Creating the population:

pop2_sub = [sub1, sub2]
Population
  Subjects: 2
  Observations: 

9 Simulation

We will simulate the plasma concentration at the pre-specified time points.

Random.seed!()

The Random.seed! function is included here for purposes of reproducibility of the simulation in this tutorial. Specification of a seed value would not be required in a Pumas workflow that is estimating model parameters.

Random.seed!(123)
sim_sub1 = simobs(pk_34, pop2_sub, param)
Simulated population (Vector{<:Subject})
  Simulated subjects: 2
  Simulated variables: cp, dv_cp, met, dv_met

10 Visualization

From the plots, we can see the plasma and metabolite concentrations for both infusion groups.

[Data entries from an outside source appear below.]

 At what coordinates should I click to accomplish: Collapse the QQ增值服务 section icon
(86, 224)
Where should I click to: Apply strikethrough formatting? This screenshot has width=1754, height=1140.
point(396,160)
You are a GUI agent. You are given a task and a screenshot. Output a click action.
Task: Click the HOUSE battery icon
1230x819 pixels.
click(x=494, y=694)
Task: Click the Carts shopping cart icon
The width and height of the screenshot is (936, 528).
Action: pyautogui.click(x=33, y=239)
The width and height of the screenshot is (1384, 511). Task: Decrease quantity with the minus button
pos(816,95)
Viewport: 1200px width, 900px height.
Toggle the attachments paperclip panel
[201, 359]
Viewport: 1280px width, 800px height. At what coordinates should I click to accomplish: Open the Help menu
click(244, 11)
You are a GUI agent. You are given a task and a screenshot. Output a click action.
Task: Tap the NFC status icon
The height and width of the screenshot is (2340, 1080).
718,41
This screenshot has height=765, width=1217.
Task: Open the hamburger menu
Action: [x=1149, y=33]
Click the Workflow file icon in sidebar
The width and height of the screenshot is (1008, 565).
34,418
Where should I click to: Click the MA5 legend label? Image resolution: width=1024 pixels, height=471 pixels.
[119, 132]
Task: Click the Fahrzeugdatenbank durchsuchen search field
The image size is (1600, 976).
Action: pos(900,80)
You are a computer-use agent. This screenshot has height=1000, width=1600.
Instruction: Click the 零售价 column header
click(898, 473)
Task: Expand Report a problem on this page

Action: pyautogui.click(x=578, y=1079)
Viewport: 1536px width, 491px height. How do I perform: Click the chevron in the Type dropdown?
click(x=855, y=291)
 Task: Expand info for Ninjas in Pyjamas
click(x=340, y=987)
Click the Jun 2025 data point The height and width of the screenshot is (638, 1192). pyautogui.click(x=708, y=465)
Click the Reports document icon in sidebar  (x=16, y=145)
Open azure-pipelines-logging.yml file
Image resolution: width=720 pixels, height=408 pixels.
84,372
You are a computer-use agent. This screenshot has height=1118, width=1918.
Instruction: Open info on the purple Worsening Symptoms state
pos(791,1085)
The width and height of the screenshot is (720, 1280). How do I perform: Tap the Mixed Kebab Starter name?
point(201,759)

We will first convert the simulation results into a DataFrame to facilitate plotting.

df_plot = DataFrame(sim_sub1)

This plot is for the parent drug:

@chain df_plot begin
    dropmissing(:cp)
    data(_) *
    mapping(
        :time => "Time (hours)",
        :cp => "Parent concentration (μg/mL)";
        color = :id => "Infusion group",
    ) *
    visual(Lines; linewidth = 4)
    draw(;
        figure = (; fontsize = 22),
        axis = (; xticks = 0:20:180),
        legend = (; position = :bottom),
    )
end

This plot is for the metabolite:

@chain df_plot begin
    dropmissing(:met)
    data(_) *
    mapping(
        :time => "Time (hours)",
        :met => "Metabolite concentration (μg/mL)";
        color = :id => "Infusion group",
    ) *
    visual(Lines; linewidth = 4)
    draw(;
        figure = (; fontsize = 22),
        axis = (; xticks = 0:20:180),
        legend = (; position = :bottom),
    )
end

11 Conclusion

In this tutorial, a drug with two IV-Infusion regimens, which exhibits reversible metabolism, was fit to a model. Constructing a model such as this involves:

  • understanding the process of how the drug and metabolite are passed through the system,
  • quantitatively explaining non-linear kinetics of elimination, and
  • simulating the model in a single patient for evaluation.